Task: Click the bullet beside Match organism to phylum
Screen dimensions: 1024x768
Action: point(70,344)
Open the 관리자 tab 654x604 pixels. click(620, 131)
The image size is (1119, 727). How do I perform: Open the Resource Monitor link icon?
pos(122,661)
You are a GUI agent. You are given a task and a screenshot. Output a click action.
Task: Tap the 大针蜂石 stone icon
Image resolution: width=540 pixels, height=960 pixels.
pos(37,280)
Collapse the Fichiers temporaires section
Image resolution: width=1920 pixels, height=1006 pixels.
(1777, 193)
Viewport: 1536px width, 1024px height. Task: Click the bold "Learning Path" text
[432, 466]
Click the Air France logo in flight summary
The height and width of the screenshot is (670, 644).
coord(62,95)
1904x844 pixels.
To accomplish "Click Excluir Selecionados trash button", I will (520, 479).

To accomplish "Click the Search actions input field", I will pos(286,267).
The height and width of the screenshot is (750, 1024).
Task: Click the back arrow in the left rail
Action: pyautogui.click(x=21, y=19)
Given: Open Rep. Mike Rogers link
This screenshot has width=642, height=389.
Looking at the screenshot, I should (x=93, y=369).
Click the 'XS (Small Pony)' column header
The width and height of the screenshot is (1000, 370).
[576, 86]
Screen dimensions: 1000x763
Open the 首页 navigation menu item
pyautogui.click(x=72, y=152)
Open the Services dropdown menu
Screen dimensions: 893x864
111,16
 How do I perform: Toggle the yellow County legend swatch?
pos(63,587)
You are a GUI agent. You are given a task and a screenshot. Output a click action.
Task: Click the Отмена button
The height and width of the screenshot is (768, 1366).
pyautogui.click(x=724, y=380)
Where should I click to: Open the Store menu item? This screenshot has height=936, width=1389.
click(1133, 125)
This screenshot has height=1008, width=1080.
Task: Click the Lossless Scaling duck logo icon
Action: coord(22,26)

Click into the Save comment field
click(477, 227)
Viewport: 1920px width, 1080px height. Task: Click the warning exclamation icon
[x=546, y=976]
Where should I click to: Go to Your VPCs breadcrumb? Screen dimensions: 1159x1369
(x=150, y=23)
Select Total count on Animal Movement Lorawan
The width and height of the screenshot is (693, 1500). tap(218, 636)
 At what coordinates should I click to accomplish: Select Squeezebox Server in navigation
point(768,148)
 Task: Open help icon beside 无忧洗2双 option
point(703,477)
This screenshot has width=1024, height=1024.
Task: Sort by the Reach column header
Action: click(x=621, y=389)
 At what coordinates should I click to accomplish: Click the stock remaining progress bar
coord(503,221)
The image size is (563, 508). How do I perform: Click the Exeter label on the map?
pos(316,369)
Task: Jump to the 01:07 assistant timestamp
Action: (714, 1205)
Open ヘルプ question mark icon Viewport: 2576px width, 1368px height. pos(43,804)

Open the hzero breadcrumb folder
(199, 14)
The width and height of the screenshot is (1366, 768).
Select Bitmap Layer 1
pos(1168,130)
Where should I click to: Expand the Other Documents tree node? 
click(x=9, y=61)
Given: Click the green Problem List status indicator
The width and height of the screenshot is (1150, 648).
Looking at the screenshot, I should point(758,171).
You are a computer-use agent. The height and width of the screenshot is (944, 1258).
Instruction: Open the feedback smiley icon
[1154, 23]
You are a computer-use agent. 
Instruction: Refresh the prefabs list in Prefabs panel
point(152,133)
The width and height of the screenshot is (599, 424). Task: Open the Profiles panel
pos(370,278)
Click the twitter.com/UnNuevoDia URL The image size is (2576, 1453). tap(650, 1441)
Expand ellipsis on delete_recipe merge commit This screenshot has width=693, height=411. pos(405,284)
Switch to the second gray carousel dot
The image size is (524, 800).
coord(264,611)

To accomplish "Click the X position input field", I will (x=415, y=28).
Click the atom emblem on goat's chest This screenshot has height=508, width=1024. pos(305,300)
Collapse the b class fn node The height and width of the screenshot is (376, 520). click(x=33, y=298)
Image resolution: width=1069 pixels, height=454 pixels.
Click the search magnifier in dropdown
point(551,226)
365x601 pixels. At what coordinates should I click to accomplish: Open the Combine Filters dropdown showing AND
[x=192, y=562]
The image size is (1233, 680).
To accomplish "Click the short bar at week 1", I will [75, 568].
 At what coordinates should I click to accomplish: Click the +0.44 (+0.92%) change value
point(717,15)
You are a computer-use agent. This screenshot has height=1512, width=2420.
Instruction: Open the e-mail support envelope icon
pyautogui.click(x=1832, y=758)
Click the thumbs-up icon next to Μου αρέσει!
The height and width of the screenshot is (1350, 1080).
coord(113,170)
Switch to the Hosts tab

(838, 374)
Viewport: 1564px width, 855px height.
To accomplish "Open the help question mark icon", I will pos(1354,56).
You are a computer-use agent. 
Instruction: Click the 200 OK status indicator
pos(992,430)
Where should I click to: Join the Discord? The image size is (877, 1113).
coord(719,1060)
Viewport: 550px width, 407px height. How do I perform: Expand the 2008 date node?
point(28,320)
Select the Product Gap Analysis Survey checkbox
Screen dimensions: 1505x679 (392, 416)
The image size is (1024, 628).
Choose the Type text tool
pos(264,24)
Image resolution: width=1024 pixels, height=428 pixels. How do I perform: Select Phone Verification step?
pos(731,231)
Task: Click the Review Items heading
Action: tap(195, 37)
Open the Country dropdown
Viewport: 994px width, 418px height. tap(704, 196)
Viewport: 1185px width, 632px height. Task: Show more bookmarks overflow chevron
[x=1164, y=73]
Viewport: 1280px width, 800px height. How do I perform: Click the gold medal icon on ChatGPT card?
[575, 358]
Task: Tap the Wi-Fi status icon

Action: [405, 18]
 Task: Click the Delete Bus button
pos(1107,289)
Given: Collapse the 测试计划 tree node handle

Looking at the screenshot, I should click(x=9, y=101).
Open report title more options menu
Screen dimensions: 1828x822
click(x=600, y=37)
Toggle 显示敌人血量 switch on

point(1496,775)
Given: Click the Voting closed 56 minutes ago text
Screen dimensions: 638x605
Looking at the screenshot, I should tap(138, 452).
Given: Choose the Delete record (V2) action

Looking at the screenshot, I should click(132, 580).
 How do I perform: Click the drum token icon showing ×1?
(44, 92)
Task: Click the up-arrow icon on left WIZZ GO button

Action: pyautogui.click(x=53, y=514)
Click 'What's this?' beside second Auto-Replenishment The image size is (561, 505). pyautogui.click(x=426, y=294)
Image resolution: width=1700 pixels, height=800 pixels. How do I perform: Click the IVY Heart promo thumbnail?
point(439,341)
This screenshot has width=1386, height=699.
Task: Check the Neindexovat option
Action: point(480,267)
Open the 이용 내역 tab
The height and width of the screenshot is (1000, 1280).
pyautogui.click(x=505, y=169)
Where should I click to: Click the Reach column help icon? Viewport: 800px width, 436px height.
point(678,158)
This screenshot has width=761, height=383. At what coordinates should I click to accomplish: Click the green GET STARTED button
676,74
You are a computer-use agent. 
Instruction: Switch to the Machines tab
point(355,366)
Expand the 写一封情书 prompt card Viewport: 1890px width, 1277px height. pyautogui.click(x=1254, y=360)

EXERCISE OBJECTIVE:
Copy out the material word for word and line for line.

EXERCISE ANSWER:
Task: Click the bullet beside Match organism to phylum
Screen dimensions: 1024x768
Action: point(70,344)
Open the 관리자 tab 654x604 pixels. click(620, 131)
The image size is (1119, 727). How do I perform: Open the Resource Monitor link icon?
pos(122,661)
You are a GUI agent. You are given a task and a screenshot. Output a click action.
Task: Tap the 大针蜂石 stone icon
Image resolution: width=540 pixels, height=960 pixels.
pos(37,280)
Collapse the Fichiers temporaires section
Image resolution: width=1920 pixels, height=1006 pixels.
(1777, 193)
Viewport: 1536px width, 1024px height. Task: Click the bold "Learning Path" text
[432, 466]
Click the Air France logo in flight summary
The height and width of the screenshot is (670, 644).
coord(62,95)
1904x844 pixels.
To accomplish "Click Excluir Selecionados trash button", I will (520, 479).

To accomplish "Click the Search actions input field", I will pos(286,267).
The height and width of the screenshot is (750, 1024).
Task: Click the back arrow in the left rail
Action: pyautogui.click(x=21, y=19)
Given: Open Rep. Mike Rogers link
This screenshot has width=642, height=389.
Looking at the screenshot, I should (x=93, y=369).
Click the 'XS (Small Pony)' column header
The width and height of the screenshot is (1000, 370).
[576, 86]
Screen dimensions: 1000x763
Open the 首页 navigation menu item
pyautogui.click(x=72, y=152)
Open the Services dropdown menu
Screen dimensions: 893x864
111,16
 How do I perform: Toggle the yellow County legend swatch?
pos(63,587)
You are a GUI agent. You are given a task and a screenshot. Output a click action.
Task: Click the Отмена button
The height and width of the screenshot is (768, 1366).
pyautogui.click(x=724, y=380)
Where should I click to: Open the Store menu item? This screenshot has height=936, width=1389.
click(1133, 125)
This screenshot has height=1008, width=1080.
Task: Click the Lossless Scaling duck logo icon
Action: coord(22,26)

Click into the Save comment field
click(477, 227)
Viewport: 1920px width, 1080px height. Task: Click the warning exclamation icon
[x=546, y=976]
Where should I click to: Go to Your VPCs breadcrumb? Screen dimensions: 1159x1369
(x=150, y=23)
Select Total count on Animal Movement Lorawan
The width and height of the screenshot is (693, 1500). tap(218, 636)
 At what coordinates should I click to accomplish: Select Squeezebox Server in navigation
point(768,148)
 Task: Open help icon beside 无忧洗2双 option
point(703,477)
This screenshot has width=1024, height=1024.
Task: Sort by the Reach column header
Action: click(x=621, y=389)
 At what coordinates should I click to accomplish: Click the stock remaining progress bar
coord(503,221)
The image size is (563, 508). How do I perform: Click the Exeter label on the map?
pos(316,369)
Task: Jump to the 01:07 assistant timestamp
Action: (714, 1205)
Open ヘルプ question mark icon Viewport: 2576px width, 1368px height. pos(43,804)

Open the hzero breadcrumb folder
(199, 14)
The width and height of the screenshot is (1366, 768).
Select Bitmap Layer 1
pos(1168,130)
Where should I click to: Expand the Other Documents tree node? 
click(x=9, y=61)
Given: Click the green Problem List status indicator
The width and height of the screenshot is (1150, 648).
Looking at the screenshot, I should point(758,171).
You are a computer-use agent. The height and width of the screenshot is (944, 1258).
Instruction: Open the feedback smiley icon
[1154, 23]
You are a computer-use agent. 
Instruction: Refresh the prefabs list in Prefabs panel
point(152,133)
The width and height of the screenshot is (599, 424). Task: Open the Profiles panel
pos(370,278)
Click the twitter.com/UnNuevoDia URL The image size is (2576, 1453). tap(650, 1441)
Expand ellipsis on delete_recipe merge commit This screenshot has width=693, height=411. pos(405,284)
Switch to the second gray carousel dot
The image size is (524, 800).
coord(264,611)

To accomplish "Click the X position input field", I will (x=415, y=28).
Click the atom emblem on goat's chest This screenshot has height=508, width=1024. pos(305,300)
Collapse the b class fn node The height and width of the screenshot is (376, 520). click(x=33, y=298)
Image resolution: width=1069 pixels, height=454 pixels.
Click the search magnifier in dropdown
point(551,226)
365x601 pixels. At what coordinates should I click to accomplish: Open the Combine Filters dropdown showing AND
[x=192, y=562]
The image size is (1233, 680).
To accomplish "Click the short bar at week 1", I will [75, 568].
 At what coordinates should I click to accomplish: Click the +0.44 (+0.92%) change value
point(717,15)
You are a computer-use agent. This screenshot has height=1512, width=2420.
Instruction: Open the e-mail support envelope icon
pyautogui.click(x=1832, y=758)
Click the thumbs-up icon next to Μου αρέσει!
The height and width of the screenshot is (1350, 1080).
coord(113,170)
Switch to the Hosts tab

(838, 374)
Viewport: 1564px width, 855px height.
To accomplish "Open the help question mark icon", I will pos(1354,56).
You are a computer-use agent. 
Instruction: Click the 200 OK status indicator
pos(992,430)
Where should I click to: Join the Discord? The image size is (877, 1113).
coord(719,1060)
Viewport: 550px width, 407px height. How do I perform: Expand the 2008 date node?
point(28,320)
Select the Product Gap Analysis Survey checkbox
Screen dimensions: 1505x679 (392, 416)
The image size is (1024, 628).
Choose the Type text tool
pos(264,24)
Image resolution: width=1024 pixels, height=428 pixels. How do I perform: Select Phone Verification step?
pos(731,231)
Task: Click the Review Items heading
Action: tap(195, 37)
Open the Country dropdown
Viewport: 994px width, 418px height. tap(704, 196)
Viewport: 1185px width, 632px height. Task: Show more bookmarks overflow chevron
[x=1164, y=73]
Viewport: 1280px width, 800px height. How do I perform: Click the gold medal icon on ChatGPT card?
[575, 358]
Task: Tap the Wi-Fi status icon

Action: [405, 18]
 Task: Click the Delete Bus button
pos(1107,289)
Given: Collapse the 测试计划 tree node handle

Looking at the screenshot, I should click(x=9, y=101).
Open report title more options menu
Screen dimensions: 1828x822
click(x=600, y=37)
Toggle 显示敌人血量 switch on

point(1496,775)
Given: Click the Voting closed 56 minutes ago text
Screen dimensions: 638x605
Looking at the screenshot, I should tap(138, 452).
Given: Choose the Delete record (V2) action

Looking at the screenshot, I should click(132, 580).
 How do I perform: Click the drum token icon showing ×1?
(44, 92)
Task: Click the up-arrow icon on left WIZZ GO button

Action: pyautogui.click(x=53, y=514)
Click 'What's this?' beside second Auto-Replenishment The image size is (561, 505). pyautogui.click(x=426, y=294)
Image resolution: width=1700 pixels, height=800 pixels. How do I perform: Click the IVY Heart promo thumbnail?
point(439,341)
This screenshot has width=1386, height=699.
Task: Check the Neindexovat option
Action: point(480,267)
Open the 이용 내역 tab
The height and width of the screenshot is (1000, 1280).
pyautogui.click(x=505, y=169)
Where should I click to: Click the Reach column help icon? Viewport: 800px width, 436px height.
point(678,158)
This screenshot has width=761, height=383. At what coordinates should I click to accomplish: Click the green GET STARTED button
676,74
You are a computer-use agent. 
Instruction: Switch to the Machines tab
point(355,366)
Expand the 写一封情书 prompt card Viewport: 1890px width, 1277px height. pyautogui.click(x=1254, y=360)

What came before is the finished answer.